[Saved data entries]
== Segment start ==
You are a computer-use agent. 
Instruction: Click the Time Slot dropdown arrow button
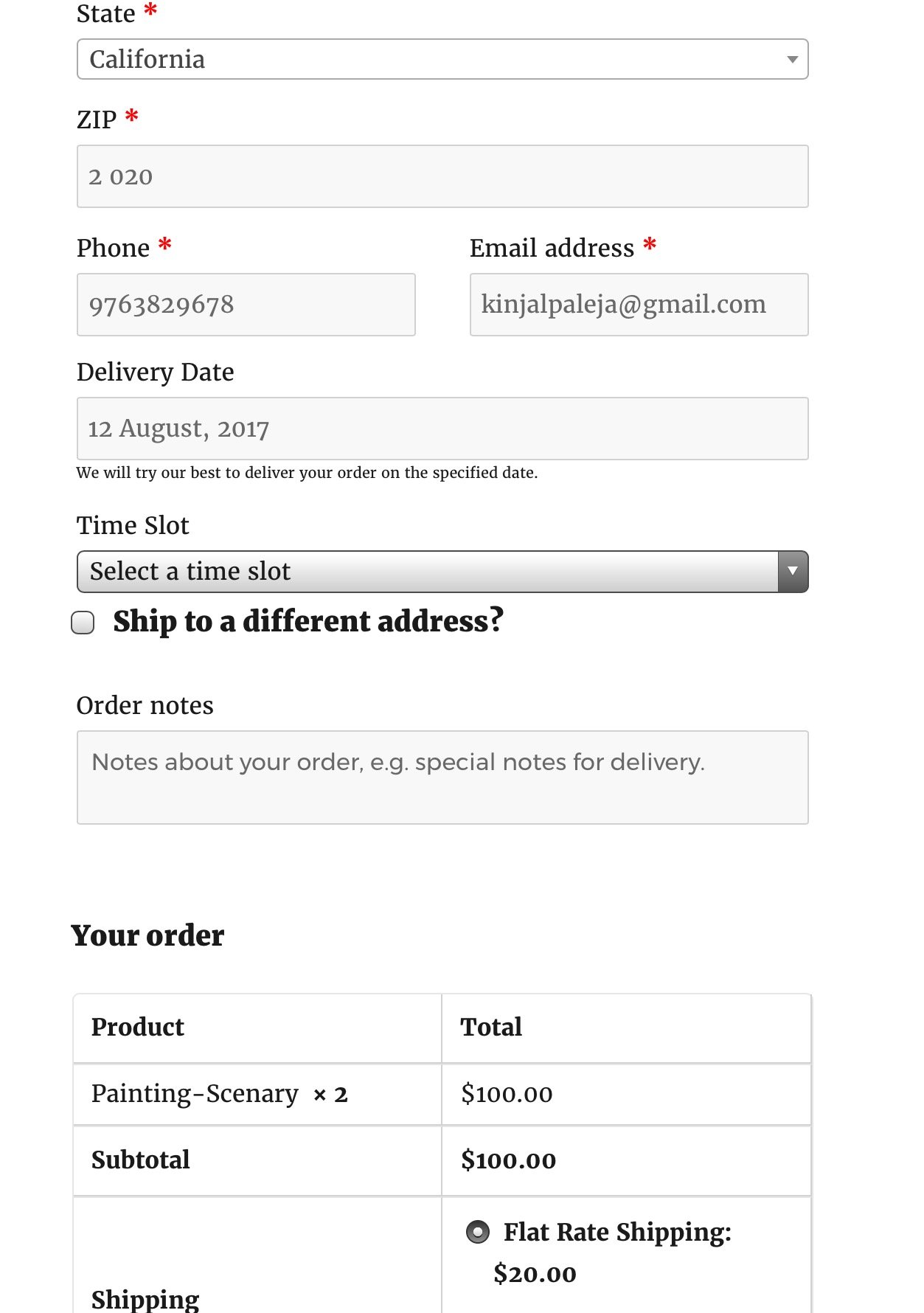coord(793,572)
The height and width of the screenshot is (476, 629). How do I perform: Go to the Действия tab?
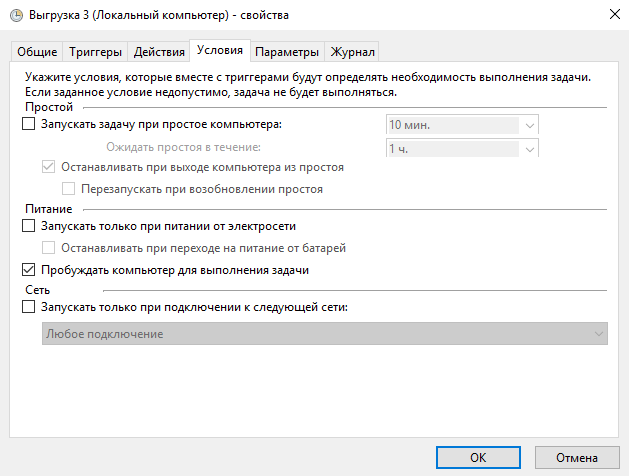click(x=158, y=52)
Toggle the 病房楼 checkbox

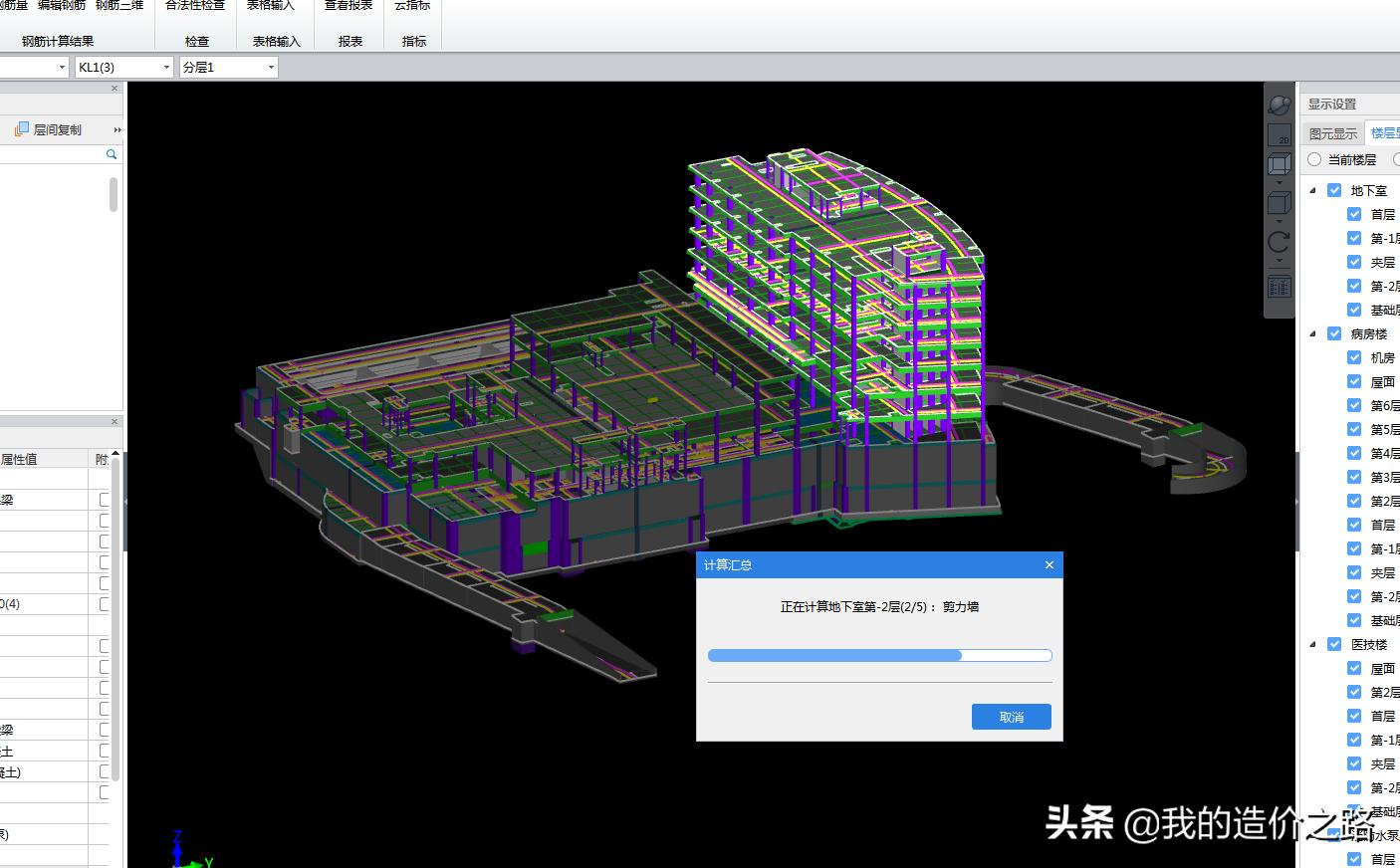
== Segment end ==
EXERCISE
Your reply should hold only the records, duplicated exactly, without any image.

SOLUTION FOR THIS TASK
You are a computer-use agent. 
Instruction: Click the Time Slot dropdown arrow button
coord(793,572)
The height and width of the screenshot is (476, 629). How do I perform: Go to the Действия tab?
click(x=158, y=52)
Toggle the 病房楼 checkbox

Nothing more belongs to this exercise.